What you will do
When a line below holds the string "computer", show that line.

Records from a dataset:
....

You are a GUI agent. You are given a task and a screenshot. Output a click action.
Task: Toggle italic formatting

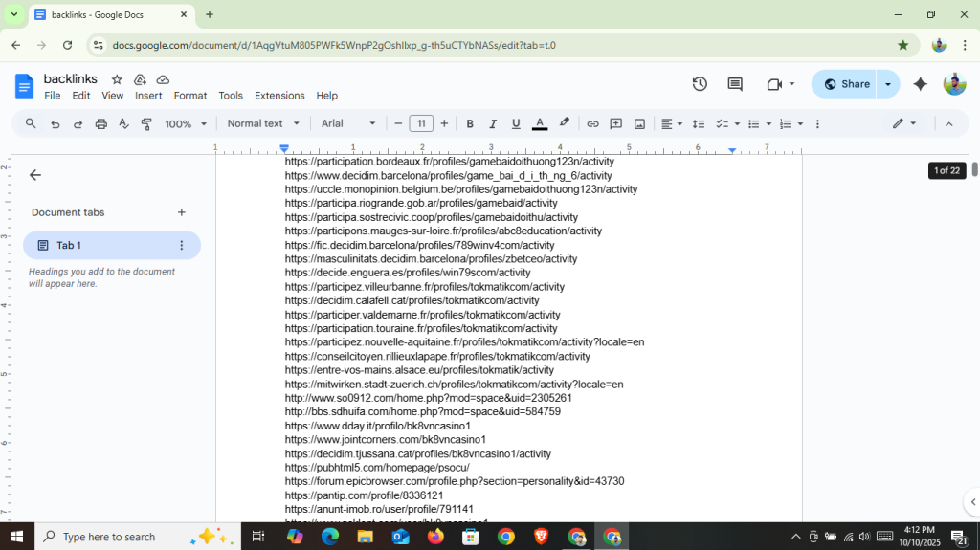tap(493, 124)

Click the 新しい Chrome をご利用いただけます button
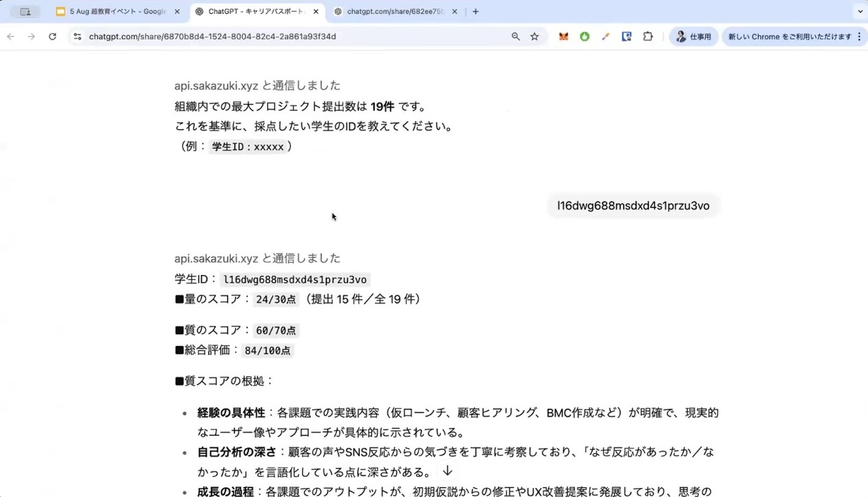pos(789,37)
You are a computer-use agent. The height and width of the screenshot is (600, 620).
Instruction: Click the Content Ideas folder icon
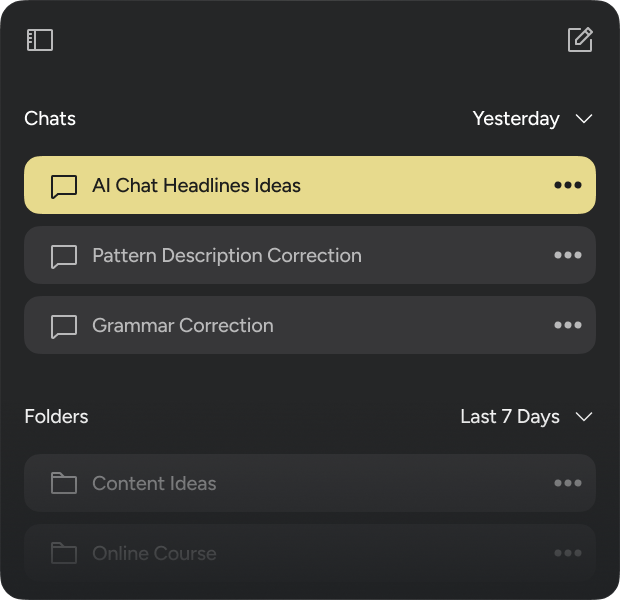click(64, 484)
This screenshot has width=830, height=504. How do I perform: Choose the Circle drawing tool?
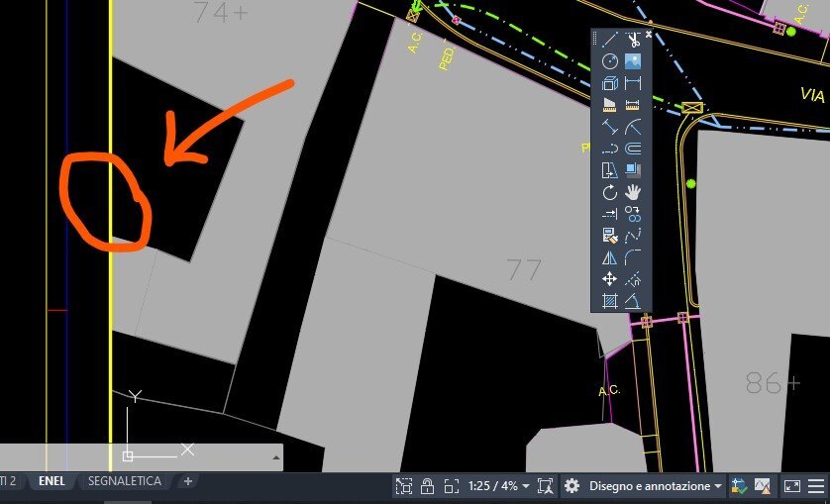coord(610,60)
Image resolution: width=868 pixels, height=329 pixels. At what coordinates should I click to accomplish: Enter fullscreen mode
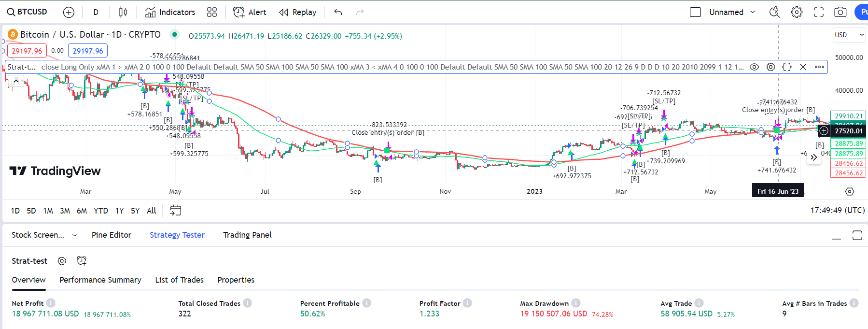[818, 12]
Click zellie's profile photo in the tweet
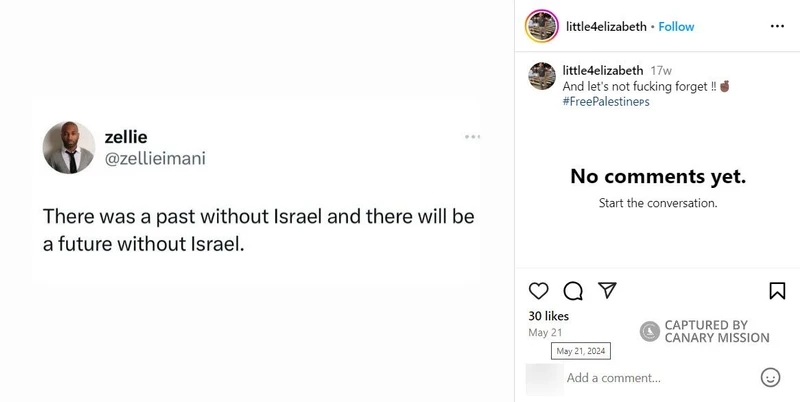This screenshot has height=402, width=800. (x=69, y=147)
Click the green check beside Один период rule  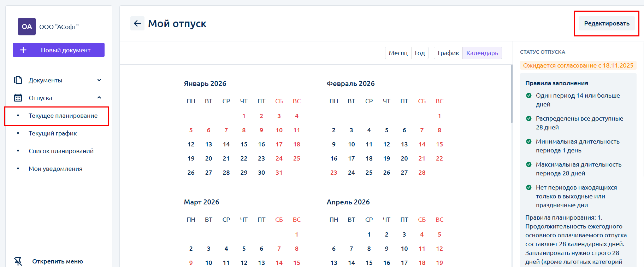point(529,95)
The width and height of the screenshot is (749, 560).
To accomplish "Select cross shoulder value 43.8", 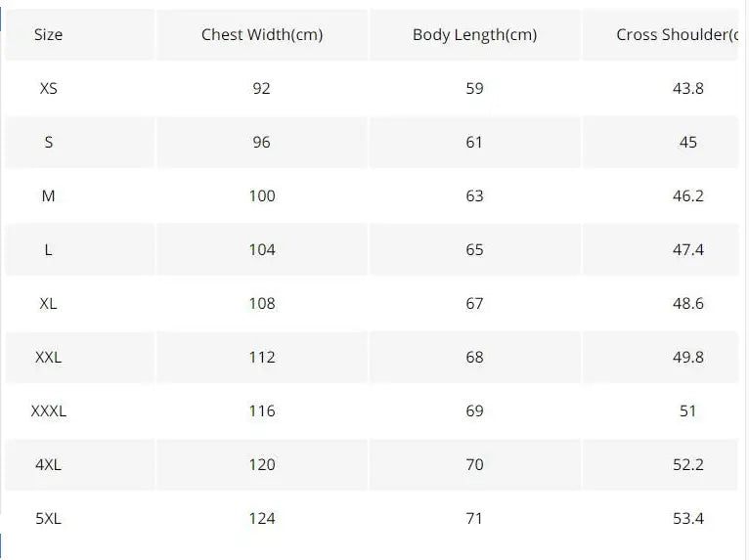I will (x=688, y=88).
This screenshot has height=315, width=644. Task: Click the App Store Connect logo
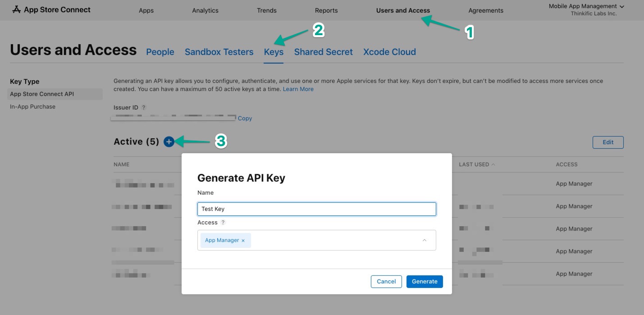51,9
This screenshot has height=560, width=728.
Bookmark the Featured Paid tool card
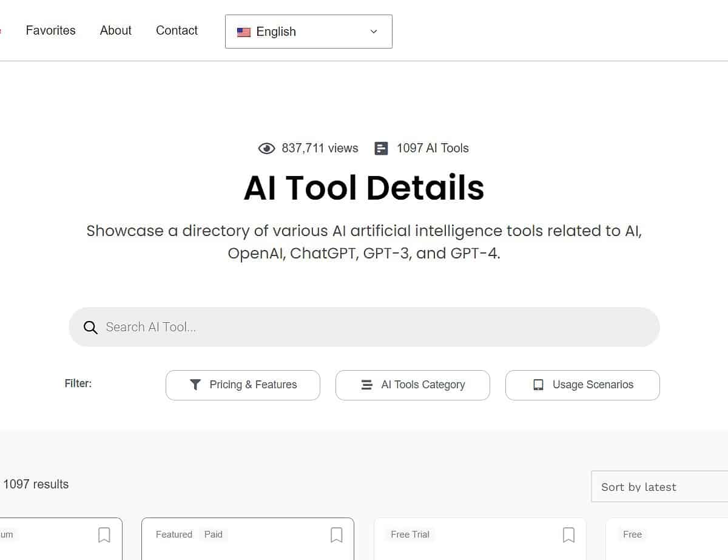pyautogui.click(x=337, y=535)

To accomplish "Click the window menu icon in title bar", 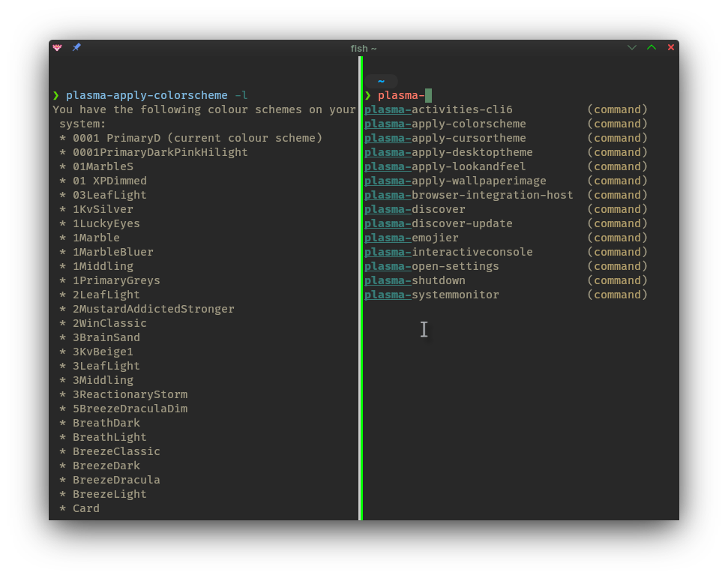I will pyautogui.click(x=57, y=47).
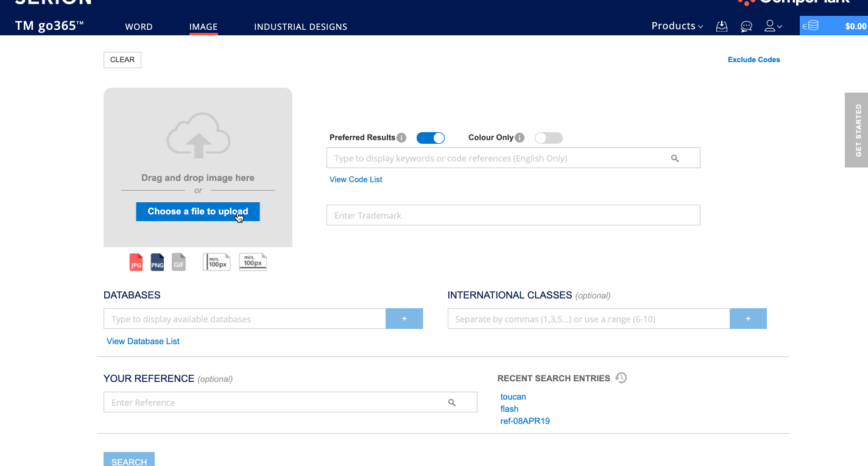Click the PNG file format icon
868x466 pixels.
pos(157,262)
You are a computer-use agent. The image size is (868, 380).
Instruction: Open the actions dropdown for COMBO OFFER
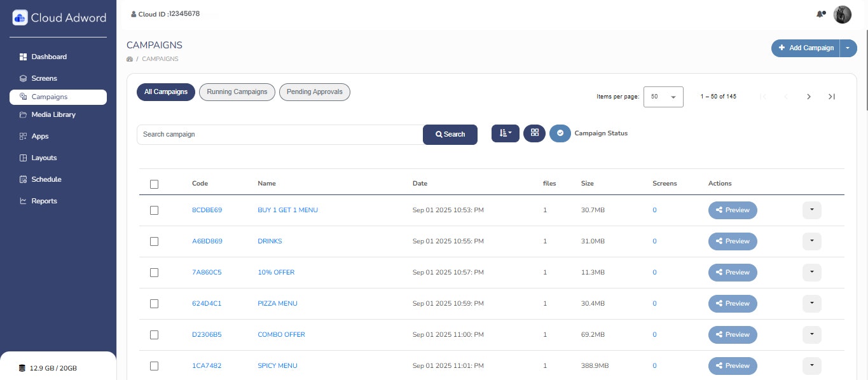click(812, 335)
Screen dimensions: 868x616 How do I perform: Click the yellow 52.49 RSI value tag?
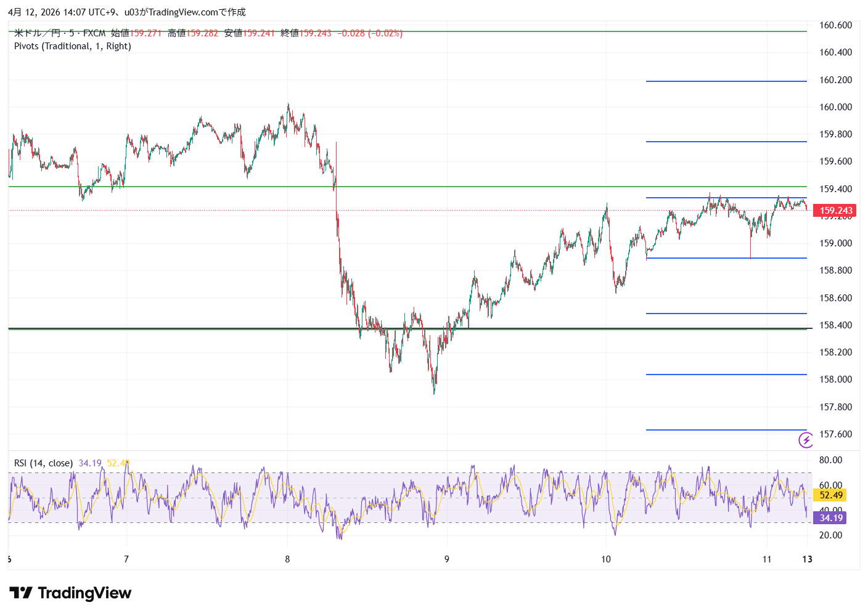[x=830, y=495]
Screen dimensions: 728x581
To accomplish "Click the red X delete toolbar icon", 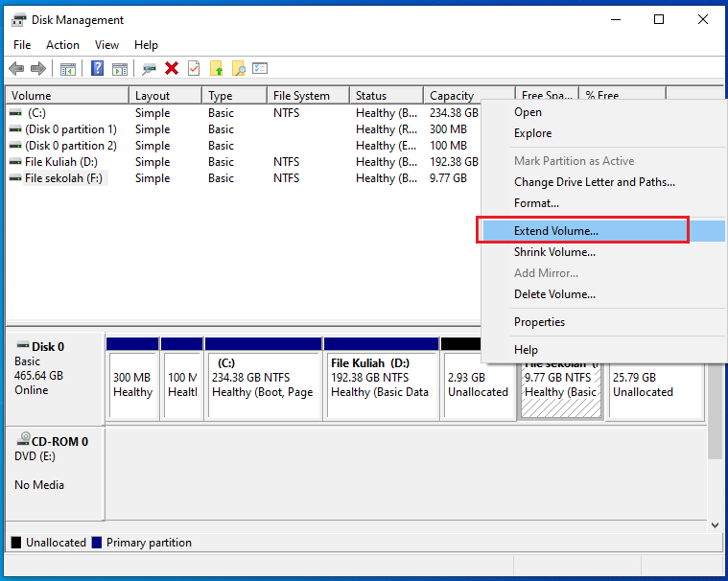I will click(x=172, y=68).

....

Solution
You are a computer-use agent. The height and width of the screenshot is (600, 620).
You are a computer-use agent. The image size is (868, 380).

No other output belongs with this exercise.